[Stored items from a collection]
****************
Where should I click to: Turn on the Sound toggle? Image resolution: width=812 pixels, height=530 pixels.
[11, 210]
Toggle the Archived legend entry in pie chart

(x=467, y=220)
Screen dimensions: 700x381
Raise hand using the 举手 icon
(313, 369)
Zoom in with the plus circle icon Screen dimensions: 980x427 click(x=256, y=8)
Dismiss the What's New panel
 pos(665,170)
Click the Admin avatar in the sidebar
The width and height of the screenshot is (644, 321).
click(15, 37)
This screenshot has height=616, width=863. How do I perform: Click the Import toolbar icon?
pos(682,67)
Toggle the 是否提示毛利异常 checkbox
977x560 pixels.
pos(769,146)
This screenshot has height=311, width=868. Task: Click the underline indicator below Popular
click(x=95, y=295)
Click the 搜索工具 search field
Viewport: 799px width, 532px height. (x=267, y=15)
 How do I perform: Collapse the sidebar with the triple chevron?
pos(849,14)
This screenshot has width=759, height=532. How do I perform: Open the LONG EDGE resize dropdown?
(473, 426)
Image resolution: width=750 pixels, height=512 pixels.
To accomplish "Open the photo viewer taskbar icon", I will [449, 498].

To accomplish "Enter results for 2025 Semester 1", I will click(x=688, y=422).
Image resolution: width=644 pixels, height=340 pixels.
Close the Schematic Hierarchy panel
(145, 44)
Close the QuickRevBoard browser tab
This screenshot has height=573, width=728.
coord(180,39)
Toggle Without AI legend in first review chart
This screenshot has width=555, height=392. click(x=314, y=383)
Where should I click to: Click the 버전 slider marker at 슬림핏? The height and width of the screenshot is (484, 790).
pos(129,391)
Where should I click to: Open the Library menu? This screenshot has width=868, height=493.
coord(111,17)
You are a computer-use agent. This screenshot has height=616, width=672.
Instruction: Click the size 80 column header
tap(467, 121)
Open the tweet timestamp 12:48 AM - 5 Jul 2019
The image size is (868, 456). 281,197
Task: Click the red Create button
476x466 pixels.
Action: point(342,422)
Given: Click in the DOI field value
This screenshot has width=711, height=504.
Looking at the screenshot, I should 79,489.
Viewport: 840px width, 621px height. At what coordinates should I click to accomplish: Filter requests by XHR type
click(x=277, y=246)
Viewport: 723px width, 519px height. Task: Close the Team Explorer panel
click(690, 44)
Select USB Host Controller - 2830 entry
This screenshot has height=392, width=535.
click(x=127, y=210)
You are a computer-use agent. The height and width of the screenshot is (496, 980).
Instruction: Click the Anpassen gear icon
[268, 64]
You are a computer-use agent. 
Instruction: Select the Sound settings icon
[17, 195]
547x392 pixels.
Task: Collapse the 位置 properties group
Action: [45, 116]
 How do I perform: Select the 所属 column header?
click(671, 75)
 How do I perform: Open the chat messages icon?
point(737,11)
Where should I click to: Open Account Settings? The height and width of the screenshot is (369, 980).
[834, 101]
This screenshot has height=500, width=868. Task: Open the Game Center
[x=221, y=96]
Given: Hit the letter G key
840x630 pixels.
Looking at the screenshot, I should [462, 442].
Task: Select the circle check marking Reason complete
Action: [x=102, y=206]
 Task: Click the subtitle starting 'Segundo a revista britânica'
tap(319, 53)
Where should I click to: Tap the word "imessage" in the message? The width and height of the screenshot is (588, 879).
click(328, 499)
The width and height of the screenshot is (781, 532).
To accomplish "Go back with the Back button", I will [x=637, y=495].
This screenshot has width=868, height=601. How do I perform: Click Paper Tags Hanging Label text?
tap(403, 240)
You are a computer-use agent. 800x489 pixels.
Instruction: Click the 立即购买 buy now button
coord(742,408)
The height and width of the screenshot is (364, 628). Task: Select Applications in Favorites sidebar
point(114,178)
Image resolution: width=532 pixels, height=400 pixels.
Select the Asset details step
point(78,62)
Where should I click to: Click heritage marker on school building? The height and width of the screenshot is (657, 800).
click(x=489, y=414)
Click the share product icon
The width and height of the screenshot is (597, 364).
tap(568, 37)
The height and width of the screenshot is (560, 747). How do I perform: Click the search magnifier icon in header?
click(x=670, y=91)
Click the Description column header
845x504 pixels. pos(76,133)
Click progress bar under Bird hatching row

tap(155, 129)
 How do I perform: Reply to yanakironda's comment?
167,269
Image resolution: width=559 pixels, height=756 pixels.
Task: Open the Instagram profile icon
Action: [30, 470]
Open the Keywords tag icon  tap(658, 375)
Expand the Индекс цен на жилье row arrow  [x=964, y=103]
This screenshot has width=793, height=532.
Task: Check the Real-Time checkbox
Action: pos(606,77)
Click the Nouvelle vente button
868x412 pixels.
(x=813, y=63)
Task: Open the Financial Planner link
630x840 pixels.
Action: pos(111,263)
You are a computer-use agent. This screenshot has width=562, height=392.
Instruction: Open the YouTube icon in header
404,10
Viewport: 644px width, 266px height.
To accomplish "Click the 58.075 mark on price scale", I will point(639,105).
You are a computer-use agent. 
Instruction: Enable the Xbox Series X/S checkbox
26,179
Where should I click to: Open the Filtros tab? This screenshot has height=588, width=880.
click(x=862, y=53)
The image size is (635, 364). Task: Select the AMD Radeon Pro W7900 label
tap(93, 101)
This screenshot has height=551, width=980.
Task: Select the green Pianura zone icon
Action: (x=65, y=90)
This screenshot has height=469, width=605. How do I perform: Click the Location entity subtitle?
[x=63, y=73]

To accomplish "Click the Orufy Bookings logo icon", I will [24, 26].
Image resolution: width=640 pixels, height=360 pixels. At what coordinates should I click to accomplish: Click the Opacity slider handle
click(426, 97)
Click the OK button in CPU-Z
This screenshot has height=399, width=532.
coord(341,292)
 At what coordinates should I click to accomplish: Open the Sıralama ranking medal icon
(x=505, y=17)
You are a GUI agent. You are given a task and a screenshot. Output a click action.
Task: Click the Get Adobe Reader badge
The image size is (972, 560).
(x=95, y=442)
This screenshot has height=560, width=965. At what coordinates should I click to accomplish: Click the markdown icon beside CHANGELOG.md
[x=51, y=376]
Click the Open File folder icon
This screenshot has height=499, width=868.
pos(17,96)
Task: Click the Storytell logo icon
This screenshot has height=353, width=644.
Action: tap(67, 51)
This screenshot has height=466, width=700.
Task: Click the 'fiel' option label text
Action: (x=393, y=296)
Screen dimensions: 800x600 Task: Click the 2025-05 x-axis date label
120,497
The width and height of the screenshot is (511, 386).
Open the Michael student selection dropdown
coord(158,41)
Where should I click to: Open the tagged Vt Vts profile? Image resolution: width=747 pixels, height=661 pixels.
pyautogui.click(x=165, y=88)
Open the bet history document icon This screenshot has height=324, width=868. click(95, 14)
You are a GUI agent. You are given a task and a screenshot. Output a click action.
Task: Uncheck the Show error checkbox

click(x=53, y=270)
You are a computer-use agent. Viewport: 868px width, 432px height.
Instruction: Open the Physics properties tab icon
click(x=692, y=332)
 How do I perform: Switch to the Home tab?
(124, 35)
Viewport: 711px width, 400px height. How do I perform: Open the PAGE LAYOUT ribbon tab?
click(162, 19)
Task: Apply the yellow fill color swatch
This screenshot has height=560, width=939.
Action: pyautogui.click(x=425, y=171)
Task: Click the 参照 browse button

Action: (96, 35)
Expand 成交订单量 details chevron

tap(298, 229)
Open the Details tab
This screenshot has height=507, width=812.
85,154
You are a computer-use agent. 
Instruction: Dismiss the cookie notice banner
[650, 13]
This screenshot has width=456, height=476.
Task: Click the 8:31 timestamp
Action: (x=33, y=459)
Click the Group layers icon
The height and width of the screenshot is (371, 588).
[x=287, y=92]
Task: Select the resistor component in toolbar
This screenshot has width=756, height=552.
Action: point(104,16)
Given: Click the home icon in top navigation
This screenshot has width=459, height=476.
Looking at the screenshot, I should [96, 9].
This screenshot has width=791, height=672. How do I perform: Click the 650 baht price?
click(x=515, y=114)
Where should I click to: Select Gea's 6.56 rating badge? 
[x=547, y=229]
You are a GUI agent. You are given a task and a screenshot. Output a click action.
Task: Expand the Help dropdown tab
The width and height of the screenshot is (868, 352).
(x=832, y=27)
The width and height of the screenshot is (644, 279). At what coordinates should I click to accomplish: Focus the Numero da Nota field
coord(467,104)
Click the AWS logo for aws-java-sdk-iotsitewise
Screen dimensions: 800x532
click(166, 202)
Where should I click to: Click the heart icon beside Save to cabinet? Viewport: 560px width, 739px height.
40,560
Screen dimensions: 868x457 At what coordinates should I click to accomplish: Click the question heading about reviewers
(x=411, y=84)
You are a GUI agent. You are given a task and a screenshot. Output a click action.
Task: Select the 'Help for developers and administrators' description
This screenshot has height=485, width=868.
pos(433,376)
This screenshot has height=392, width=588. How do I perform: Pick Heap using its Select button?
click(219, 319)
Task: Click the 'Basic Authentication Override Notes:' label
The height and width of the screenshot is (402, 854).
****************
◆ EXERCISE INSTRUCTIONS: Starting at the line that contains "Viewport: 711px width, 400px" and stopping after the line that contains "Given: Click the home icon in top navigation", write out every line exactly as it appears above, and no other line.

◆ EXPECTED ANSWER:
Viewport: 711px width, 400px height. How do I perform: Open the PAGE LAYOUT ribbon tab?
click(162, 19)
Task: Apply the yellow fill color swatch
This screenshot has height=560, width=939.
Action: pyautogui.click(x=425, y=171)
Task: Click the 参照 browse button

Action: (96, 35)
Expand 成交订单量 details chevron

tap(298, 229)
Open the Details tab
This screenshot has height=507, width=812.
85,154
You are a computer-use agent. 
Instruction: Dismiss the cookie notice banner
[650, 13]
This screenshot has width=456, height=476.
Task: Click the 8:31 timestamp
Action: (x=33, y=459)
Click the Group layers icon
The height and width of the screenshot is (371, 588).
[x=287, y=92]
Task: Select the resistor component in toolbar
This screenshot has width=756, height=552.
Action: point(104,16)
Given: Click the home icon in top navigation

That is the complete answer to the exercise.